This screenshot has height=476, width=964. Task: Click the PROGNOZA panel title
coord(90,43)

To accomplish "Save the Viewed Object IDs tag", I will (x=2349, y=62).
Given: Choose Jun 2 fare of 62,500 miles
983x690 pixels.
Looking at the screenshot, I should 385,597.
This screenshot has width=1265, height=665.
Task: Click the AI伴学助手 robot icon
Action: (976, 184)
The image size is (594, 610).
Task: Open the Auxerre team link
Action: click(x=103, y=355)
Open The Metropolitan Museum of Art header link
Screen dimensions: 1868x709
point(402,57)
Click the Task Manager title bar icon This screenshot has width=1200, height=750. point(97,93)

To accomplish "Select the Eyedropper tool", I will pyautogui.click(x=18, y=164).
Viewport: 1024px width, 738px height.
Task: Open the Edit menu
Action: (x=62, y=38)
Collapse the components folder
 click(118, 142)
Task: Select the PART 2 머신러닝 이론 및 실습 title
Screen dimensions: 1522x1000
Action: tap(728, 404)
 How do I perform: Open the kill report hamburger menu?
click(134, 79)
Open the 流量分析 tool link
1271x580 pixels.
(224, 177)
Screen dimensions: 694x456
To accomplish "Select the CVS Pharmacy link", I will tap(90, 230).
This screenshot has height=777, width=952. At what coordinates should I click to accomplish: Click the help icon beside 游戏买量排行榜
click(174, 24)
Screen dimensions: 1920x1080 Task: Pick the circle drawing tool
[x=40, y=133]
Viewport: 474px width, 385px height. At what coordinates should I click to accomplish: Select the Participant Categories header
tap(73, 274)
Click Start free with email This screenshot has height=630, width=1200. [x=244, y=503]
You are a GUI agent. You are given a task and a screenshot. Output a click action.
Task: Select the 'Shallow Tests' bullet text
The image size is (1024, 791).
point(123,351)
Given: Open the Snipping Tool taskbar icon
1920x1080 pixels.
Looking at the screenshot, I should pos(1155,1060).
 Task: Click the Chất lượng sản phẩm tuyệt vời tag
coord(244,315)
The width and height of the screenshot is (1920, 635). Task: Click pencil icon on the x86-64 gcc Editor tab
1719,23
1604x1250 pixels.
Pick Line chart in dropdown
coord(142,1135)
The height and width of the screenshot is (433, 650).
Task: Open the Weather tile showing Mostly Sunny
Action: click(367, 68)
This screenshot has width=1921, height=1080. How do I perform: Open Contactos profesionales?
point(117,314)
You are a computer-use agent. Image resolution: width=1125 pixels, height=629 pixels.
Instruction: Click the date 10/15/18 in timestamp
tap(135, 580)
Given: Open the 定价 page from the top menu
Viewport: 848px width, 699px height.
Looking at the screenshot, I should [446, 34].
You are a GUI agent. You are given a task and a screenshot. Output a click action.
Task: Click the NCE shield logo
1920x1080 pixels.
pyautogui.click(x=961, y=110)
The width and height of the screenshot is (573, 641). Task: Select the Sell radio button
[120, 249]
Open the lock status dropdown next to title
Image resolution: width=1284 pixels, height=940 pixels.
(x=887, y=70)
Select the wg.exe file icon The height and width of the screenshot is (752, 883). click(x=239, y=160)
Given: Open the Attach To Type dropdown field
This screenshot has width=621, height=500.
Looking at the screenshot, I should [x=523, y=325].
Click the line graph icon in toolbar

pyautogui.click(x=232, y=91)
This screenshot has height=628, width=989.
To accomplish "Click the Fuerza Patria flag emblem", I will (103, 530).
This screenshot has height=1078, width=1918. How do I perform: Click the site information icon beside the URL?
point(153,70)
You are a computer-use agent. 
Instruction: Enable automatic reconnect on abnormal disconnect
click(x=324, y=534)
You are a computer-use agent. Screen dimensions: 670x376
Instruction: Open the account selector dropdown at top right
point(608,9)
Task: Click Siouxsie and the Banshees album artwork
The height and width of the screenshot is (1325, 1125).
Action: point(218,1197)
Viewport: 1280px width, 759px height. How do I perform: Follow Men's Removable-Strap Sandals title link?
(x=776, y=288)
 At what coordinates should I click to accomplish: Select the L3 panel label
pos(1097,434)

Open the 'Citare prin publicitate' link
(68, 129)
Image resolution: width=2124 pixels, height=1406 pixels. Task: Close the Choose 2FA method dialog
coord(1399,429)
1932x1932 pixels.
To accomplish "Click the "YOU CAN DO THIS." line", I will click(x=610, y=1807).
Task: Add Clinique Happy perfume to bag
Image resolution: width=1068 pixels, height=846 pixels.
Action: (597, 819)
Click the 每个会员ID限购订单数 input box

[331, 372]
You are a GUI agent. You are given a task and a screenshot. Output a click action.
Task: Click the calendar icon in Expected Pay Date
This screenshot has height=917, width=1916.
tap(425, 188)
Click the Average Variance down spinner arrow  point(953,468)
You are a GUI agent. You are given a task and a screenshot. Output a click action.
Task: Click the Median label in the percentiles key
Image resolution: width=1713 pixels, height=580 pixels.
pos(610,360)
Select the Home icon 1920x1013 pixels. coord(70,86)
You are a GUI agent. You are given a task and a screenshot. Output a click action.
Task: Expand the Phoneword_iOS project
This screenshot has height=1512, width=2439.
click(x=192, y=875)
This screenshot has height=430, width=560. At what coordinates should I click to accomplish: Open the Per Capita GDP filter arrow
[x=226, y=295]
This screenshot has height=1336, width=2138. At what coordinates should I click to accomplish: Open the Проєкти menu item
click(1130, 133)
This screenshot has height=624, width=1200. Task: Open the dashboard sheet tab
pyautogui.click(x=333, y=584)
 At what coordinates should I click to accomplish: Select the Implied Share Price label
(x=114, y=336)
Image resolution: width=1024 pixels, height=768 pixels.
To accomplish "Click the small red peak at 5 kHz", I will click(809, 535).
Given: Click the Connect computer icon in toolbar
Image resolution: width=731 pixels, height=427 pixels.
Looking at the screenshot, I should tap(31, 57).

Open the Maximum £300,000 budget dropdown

* AIM
Swap "At what coordinates should I click to accomplish" for "Where should I click to complete" throughout the listing above and give all of its lines again with nothing else changed.

* THE SOLUTION
This screenshot has height=476, width=964. Task: Click the PROGNOZA panel title
coord(90,43)

To accomplish "Save the Viewed Object IDs tag", I will (x=2349, y=62).
Given: Choose Jun 2 fare of 62,500 miles
983x690 pixels.
Looking at the screenshot, I should 385,597.
This screenshot has width=1265, height=665.
Task: Click the AI伴学助手 robot icon
Action: (976, 184)
The image size is (594, 610).
Task: Open the Auxerre team link
Action: click(x=103, y=355)
Open The Metropolitan Museum of Art header link
Screen dimensions: 1868x709
point(402,57)
Click the Task Manager title bar icon This screenshot has width=1200, height=750. point(97,93)

To accomplish "Select the Eyedropper tool", I will pyautogui.click(x=18, y=164).
Viewport: 1024px width, 738px height.
Task: Open the Edit menu
Action: (x=62, y=38)
Collapse the components folder
 click(118, 142)
Task: Select the PART 2 머신러닝 이론 및 실습 title
Screen dimensions: 1522x1000
Action: tap(728, 404)
 How do I perform: Open the kill report hamburger menu?
click(134, 79)
Open the 流量分析 tool link
1271x580 pixels.
(224, 177)
Screen dimensions: 694x456
To accomplish "Select the CVS Pharmacy link", I will tap(90, 230).
This screenshot has height=777, width=952. Where should I click to complete: Click the help icon beside 游戏买量排行榜
click(174, 24)
Screen dimensions: 1920x1080 Task: Pick the circle drawing tool
[x=40, y=133]
Viewport: 474px width, 385px height. Where should I click to complete: Select the Participant Categories header
tap(73, 274)
Click Start free with email This screenshot has height=630, width=1200. [x=244, y=503]
You are a GUI agent. You are given a task and a screenshot. Output a click action.
Task: Select the 'Shallow Tests' bullet text
The image size is (1024, 791).
point(123,351)
Given: Open the Snipping Tool taskbar icon
1920x1080 pixels.
Looking at the screenshot, I should pos(1155,1060).
 Task: Click the Chất lượng sản phẩm tuyệt vời tag
coord(244,315)
The width and height of the screenshot is (1920, 635). Task: Click pencil icon on the x86-64 gcc Editor tab
1719,23
1604x1250 pixels.
Pick Line chart in dropdown
coord(142,1135)
The height and width of the screenshot is (433, 650).
Task: Open the Weather tile showing Mostly Sunny
Action: click(367, 68)
This screenshot has width=1921, height=1080. How do I perform: Open Contactos profesionales?
point(117,314)
You are a computer-use agent. Image resolution: width=1125 pixels, height=629 pixels.
Instruction: Click the date 10/15/18 in timestamp
tap(135, 580)
Given: Open the 定价 page from the top menu
Viewport: 848px width, 699px height.
Looking at the screenshot, I should [446, 34].
You are a GUI agent. You are given a task and a screenshot. Output a click action.
Task: Click the NCE shield logo
1920x1080 pixels.
pyautogui.click(x=961, y=110)
The width and height of the screenshot is (573, 641). Task: Select the Sell radio button
[120, 249]
Open the lock status dropdown next to title
Image resolution: width=1284 pixels, height=940 pixels.
(x=887, y=70)
Select the wg.exe file icon The height and width of the screenshot is (752, 883). click(x=239, y=160)
Given: Open the Attach To Type dropdown field
This screenshot has width=621, height=500.
Looking at the screenshot, I should [x=523, y=325].
Click the line graph icon in toolbar

pyautogui.click(x=232, y=91)
This screenshot has height=628, width=989.
To accomplish "Click the Fuerza Patria flag emblem", I will (103, 530).
This screenshot has height=1078, width=1918. How do I perform: Click the site information icon beside the URL?
point(153,70)
You are a computer-use agent. 
Instruction: Enable automatic reconnect on abnormal disconnect
click(x=324, y=534)
You are a computer-use agent. Screen dimensions: 670x376
Instruction: Open the account selector dropdown at top right
point(608,9)
Task: Click Siouxsie and the Banshees album artwork
The height and width of the screenshot is (1325, 1125).
Action: point(218,1197)
Viewport: 1280px width, 759px height. How do I perform: Follow Men's Removable-Strap Sandals title link?
(x=776, y=288)
 Where should I click to complete: Select the L3 panel label
pos(1097,434)

Open the 'Citare prin publicitate' link
(68, 129)
Image resolution: width=2124 pixels, height=1406 pixels. Task: Close the Choose 2FA method dialog
coord(1399,429)
1932x1932 pixels.
To accomplish "Click the "YOU CAN DO THIS." line", I will click(x=610, y=1807).
Task: Add Clinique Happy perfume to bag
Image resolution: width=1068 pixels, height=846 pixels.
Action: (597, 819)
Click the 每个会员ID限购订单数 input box

[331, 372]
You are a GUI agent. You are given a task and a screenshot. Output a click action.
Task: Click the calendar icon in Expected Pay Date
This screenshot has height=917, width=1916.
tap(425, 188)
Click the Average Variance down spinner arrow  point(953,468)
You are a GUI agent. You are given a task and a screenshot. Output a click action.
Task: Click the Median label in the percentiles key
Image resolution: width=1713 pixels, height=580 pixels.
pos(610,360)
Select the Home icon 1920x1013 pixels. coord(70,86)
You are a GUI agent. You are given a task and a screenshot. Output a click action.
Task: Expand the Phoneword_iOS project
This screenshot has height=1512, width=2439.
click(x=192, y=875)
This screenshot has height=430, width=560. Where should I click to complete: Open the Per Capita GDP filter arrow
[x=226, y=295]
This screenshot has height=1336, width=2138. Where should I click to complete: Open the Проєкти menu item
click(1130, 133)
This screenshot has height=624, width=1200. Task: Open the dashboard sheet tab
pyautogui.click(x=333, y=584)
 Where should I click to complete: Select the Implied Share Price label
(x=114, y=336)
Image resolution: width=1024 pixels, height=768 pixels.
To accomplish "Click the small red peak at 5 kHz", I will click(809, 535).
Given: Click the Connect computer icon in toolbar
Image resolution: width=731 pixels, height=427 pixels.
Looking at the screenshot, I should tap(31, 57).

Open the Maximum £300,000 budget dropdown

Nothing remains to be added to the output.